When plug and play device was not there in the olden days, plugging something into your computer—a mouse, a printer, a hard drive—required a zoo of cables. There were ports of various sizes and shapes, each devoted to a single kind of peripheral—one for a mouse or keyboard, another for a printer, different sorts for joysticks, modems, and sound gadgets.
They were formed differently and based on unique protocol. These ports additionally restricted the quantity of devices users could attach to their PCs; to add another printer, users needed to remove the first. And there was no space to plug and play devices, for example, scanners, cameras, and external storage drives.
History of Plug And Play Device
Today, the least techie customer can connect printers, scanners, cameras, and other peripheral gadgets to PCs by connecting them to the pervasive USB (Universal Serial Bus) ports found on each platform. However, in the mid-1990s, things were not “plug and play.”
In any case, if you needed to attach more advanced plug and play devices, for example, a scanner, you needed to open up the PC and plug in a SCSI card, and there was much confusion for end-users about how to do this.
A small group of organizations, prodded by Intel, was soon united to find the solution: The Universal Serial Bus (USB). This facility was presented in 1996 and omnipresent in PCs.
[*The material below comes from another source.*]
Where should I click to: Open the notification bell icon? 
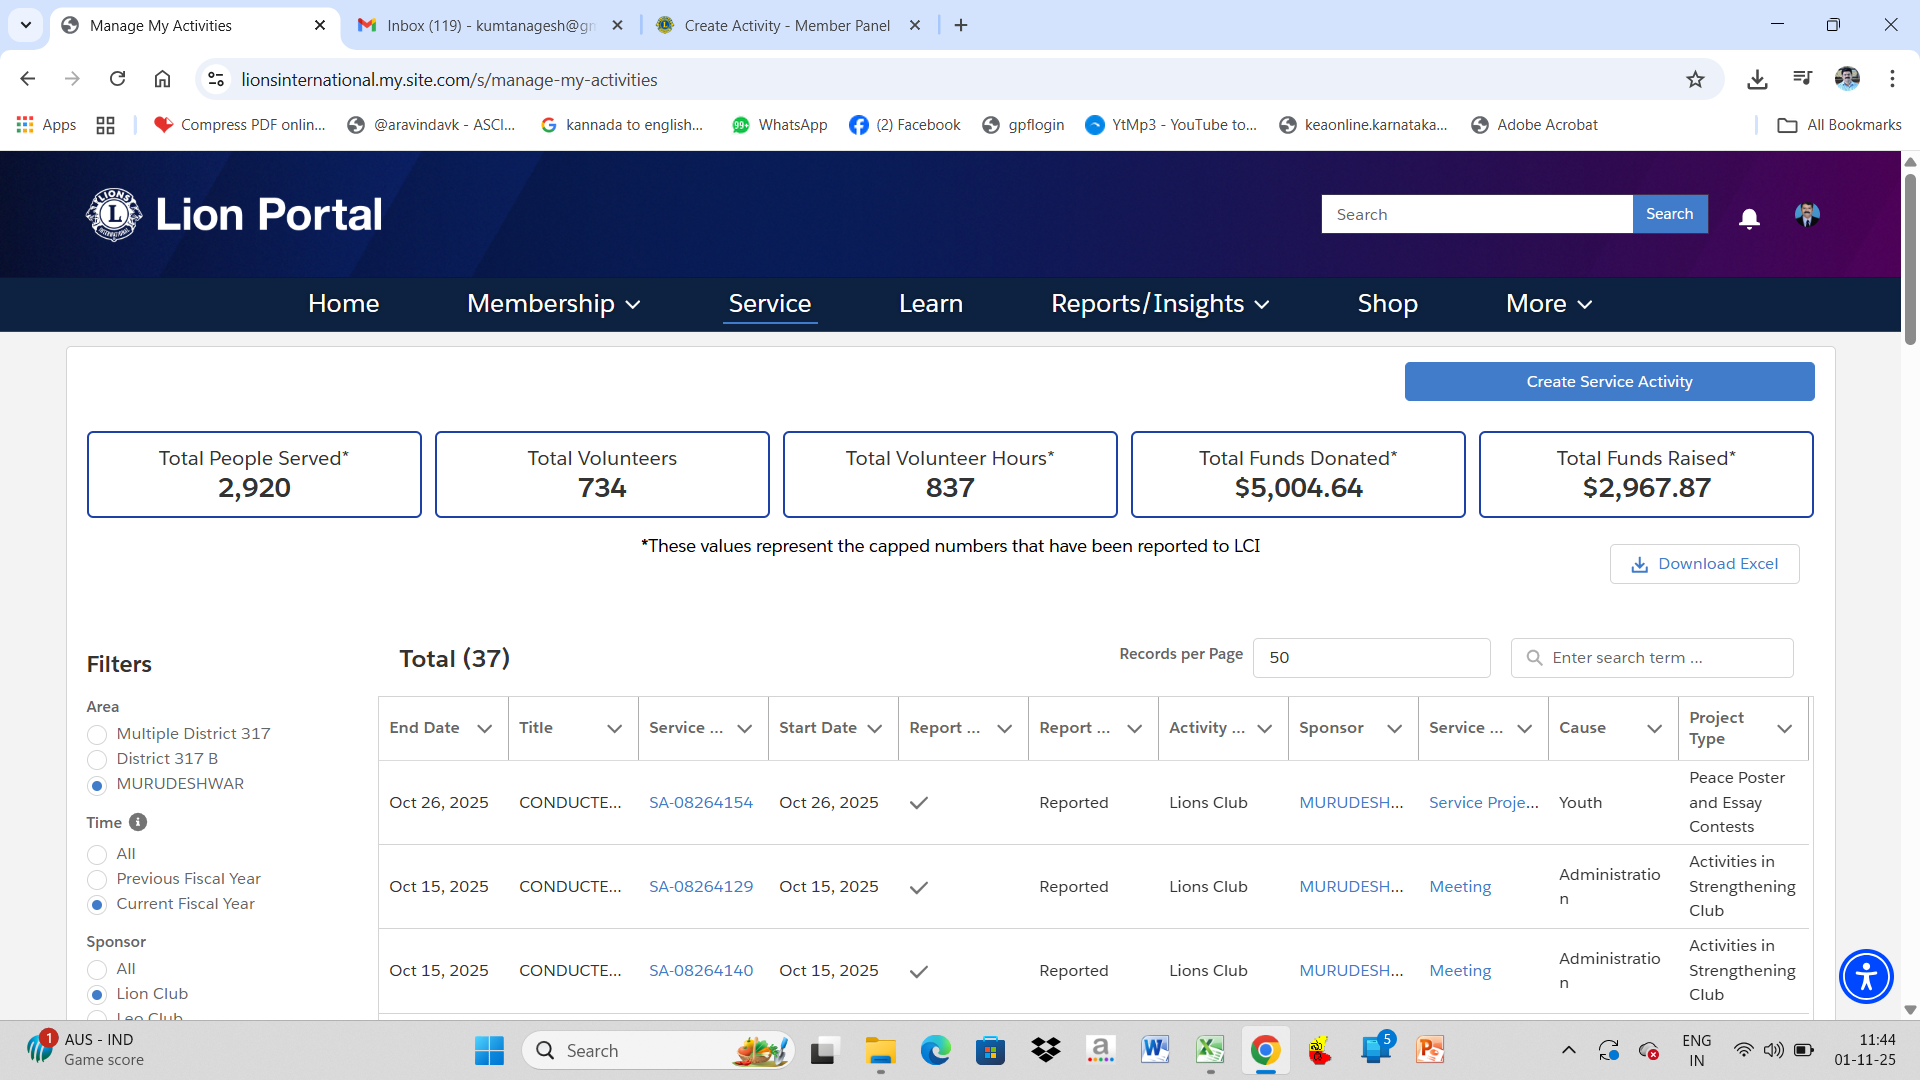pyautogui.click(x=1748, y=217)
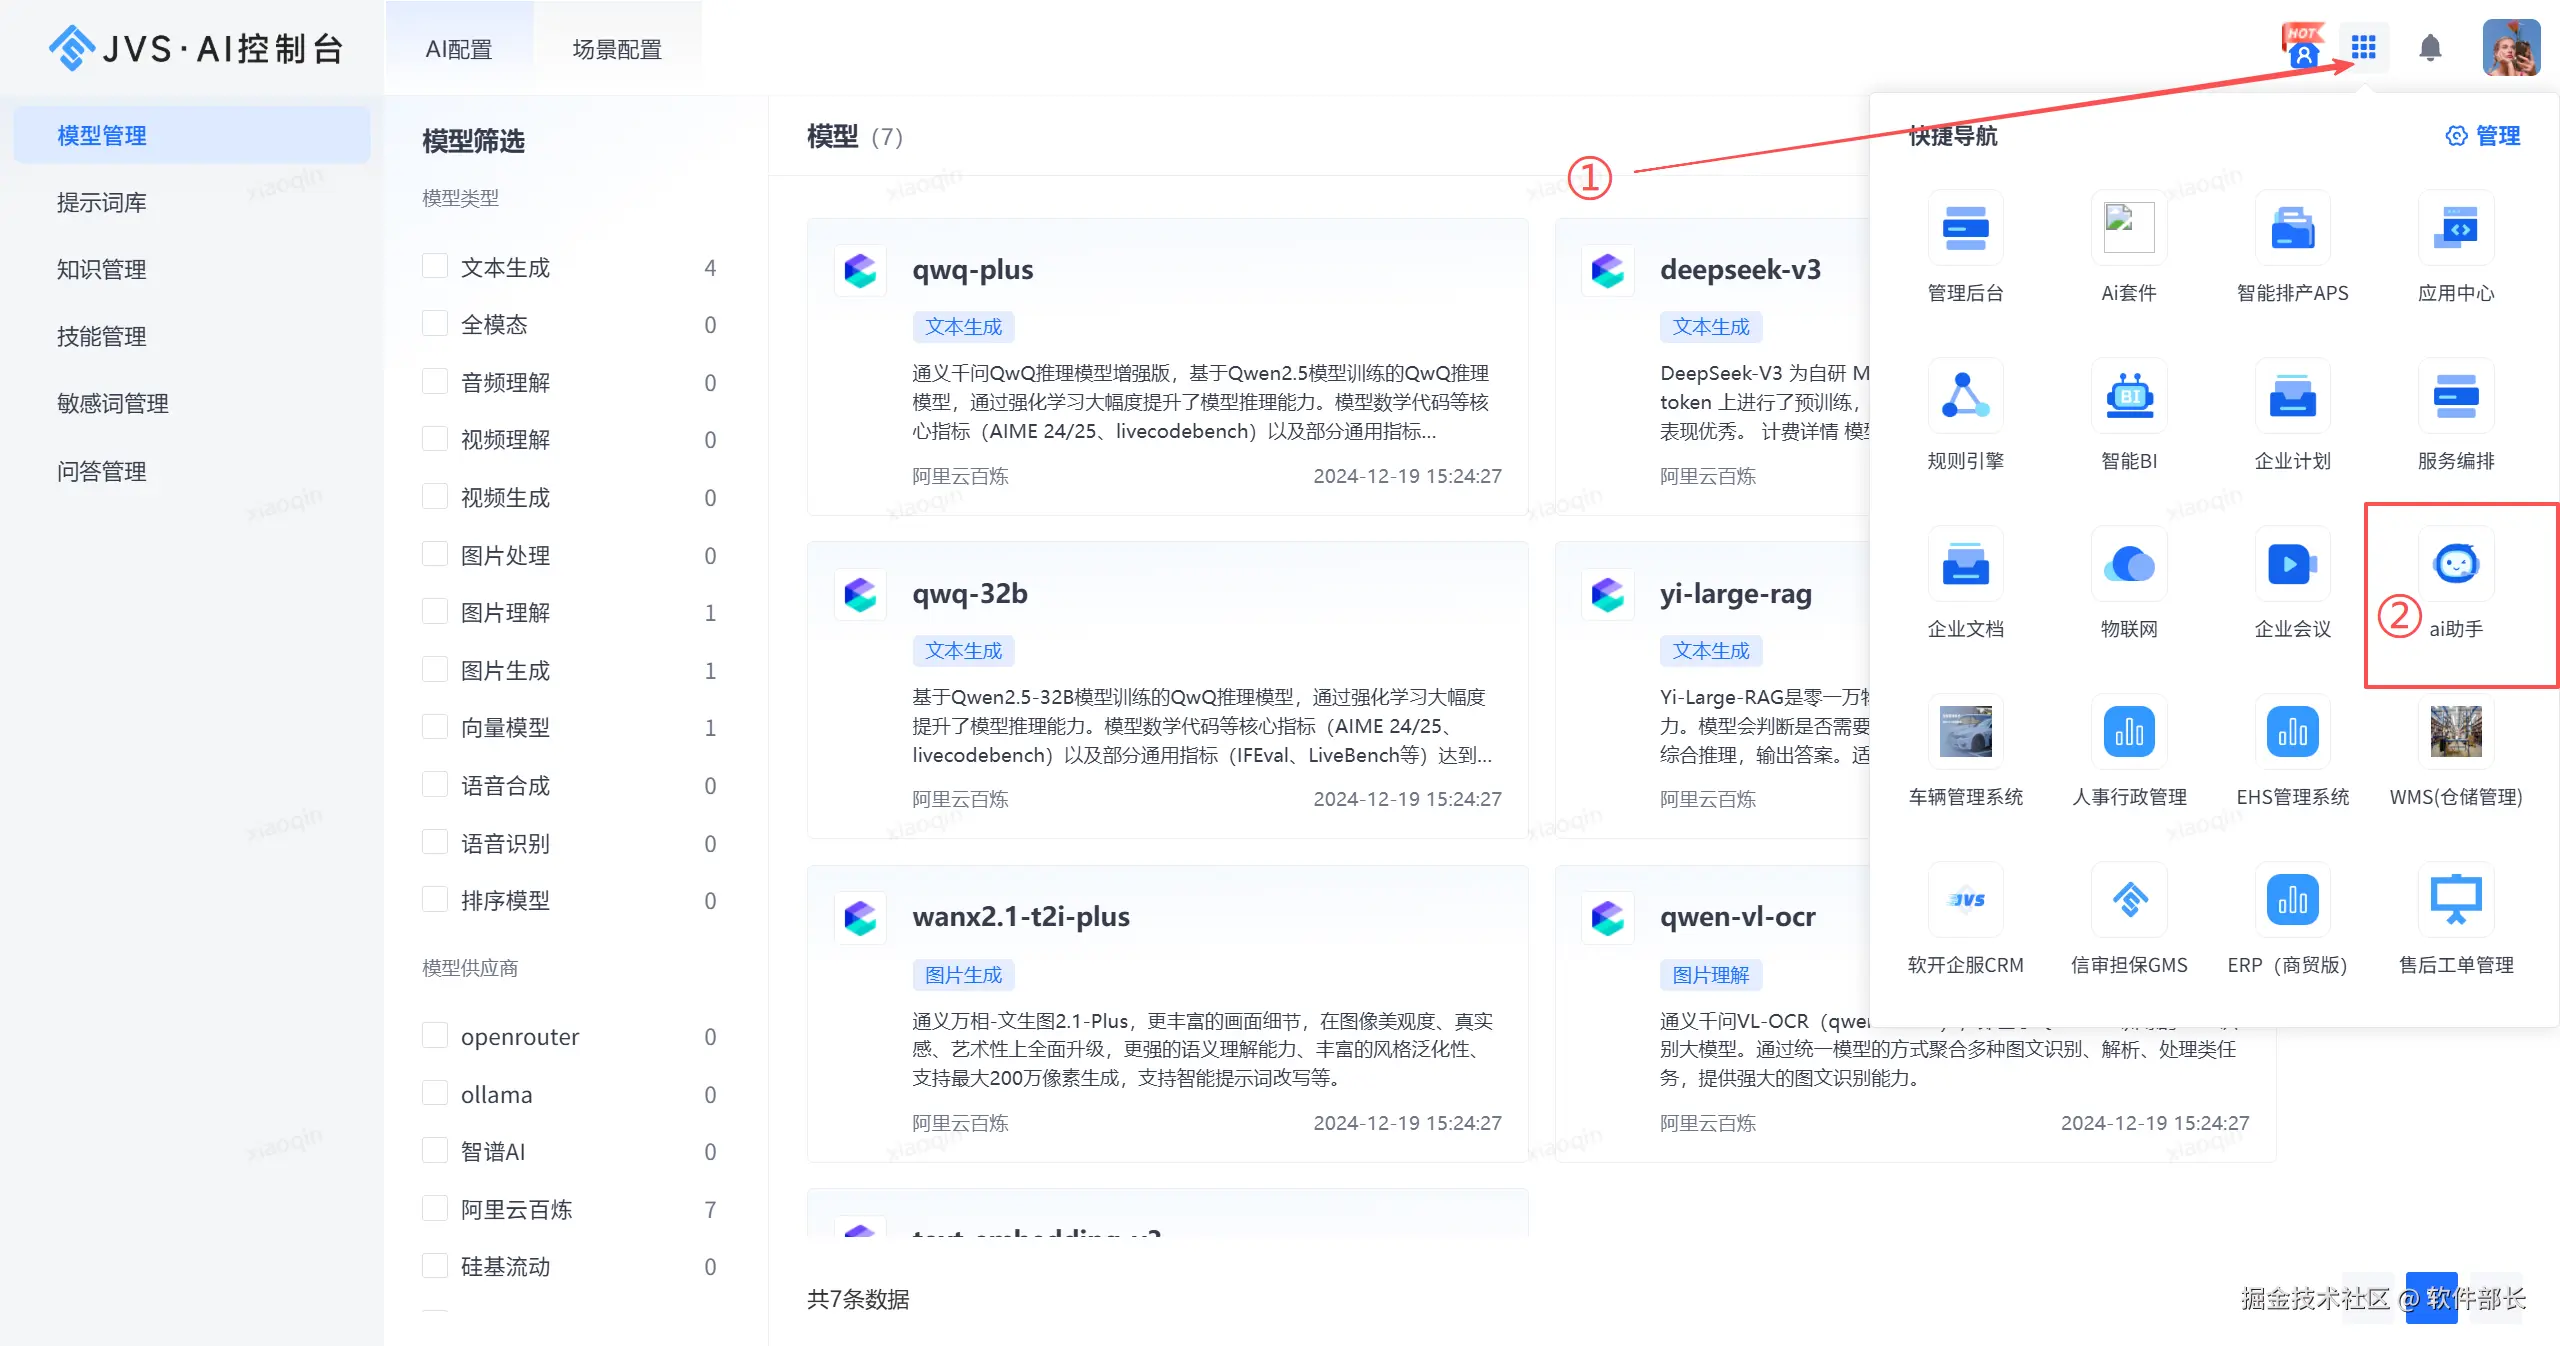Launch 企业会议 video icon

coord(2292,564)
Today, it empowers users to attach the different plug and play devices, from printers and cell phones to scanners and storage drives, utilizing a single, standardized interface socket.
USB empowers “hot-swapping”—connecting and disconnecting plug and play devices without the need to turn off or reboot the computer, and the process to the same was known as “plug and play.”
With the evolution of USB, users finally had a simple solution for connecting peripheral devices. The popularity of subsequent “plug and play” solutions can be attributed to the success of USB’s simple interface.
What is Plug And Plug Device
Microsoft created a plug and Play specification with collaboration from Intel and other equipment manufacturers. The objective of Plug and Play devices is to make a PC whose hardware and software operate together to automatically configure gadgets and allocate resources to permit hardware changes and additions without the requirement for large-scale resource assignment tweaking.
With these gadgets’ help, you can connect another device and promptly use it, without complicated steps.
The option of a plug and play device was presented in Windows 2000. One can plugin, for example, a USB device, and it is recognized and accepted by the computer to be used without rebooting the Pcs.
The operating system has drivers for almost every type of device. When a gadget for which the operating system has the driver is connected, the communication between the driver and the device is set up by the OS.
For example, these peripheral devices, network connectors, sound cards are associated with expansion slots inside the PC. Different devices, for example, printers and scanners, are attached to ports outside the PC. A few gadgets such as PC Cards attach only to PC card slots on a compact PC. The operating system nearly has the device drivers for all type of plug and play devices.
Some Examples of Plug and Play Devices
Today, there is a wide range of plug and play devices available for computers. Following is a list of some of the more common ones.
- External hard drive
- Computer monitor
- Gamepad or joystick
- USB flash drive
How to use Plug and Play Device?
For Plug and Play to work, a PC must have a three-way similarity between the OS, the BIOS, and the Plug and Play part.
This decent thing about Plug and Play is that you can’t see the entirety of that as a user. You plug in new gadgets, and it begins working. The operating system consequently identifies the change, and the system analyzes the new hardware’s data to perceive what it is.
When the plug and play device type is recognized, the system loads appropriate programming (called device drivers) to make it work. At this point, it assigns resources, settles conflicts, arranges settings, and informs different drivers or uses of the new devices, so everything operates together. This is finished with the least user involvement.
Some plug and play devices, for example, mice and keyboards, can be completely functional through Plug and Play. Others, for example, sound cards and video graphics cards, require installing the product’s incorporated programming to finish the auto-configuration. This generally needs only a few clicks to begin the installation cycle, trailed by a moderate wait for it complete.
Plug and Play devices will make updating our PC so simple that even a kid can undoubtedly do it. At the point when Windows 95 was first launched, Microsoft wanted us to accept that the Plug and Play service (aka Plug and Pray) would end all of our device driver issues, and it did as well.
This idea of plug and play device is intended to end the days of manual device configuration and driver clashes, giving non-IT PC users the capacity to update their PC without any problem. The objective was to make ON a PC with no Operating System, when a user connects any USB, and connect any peripheral device easily so that anybody can use it.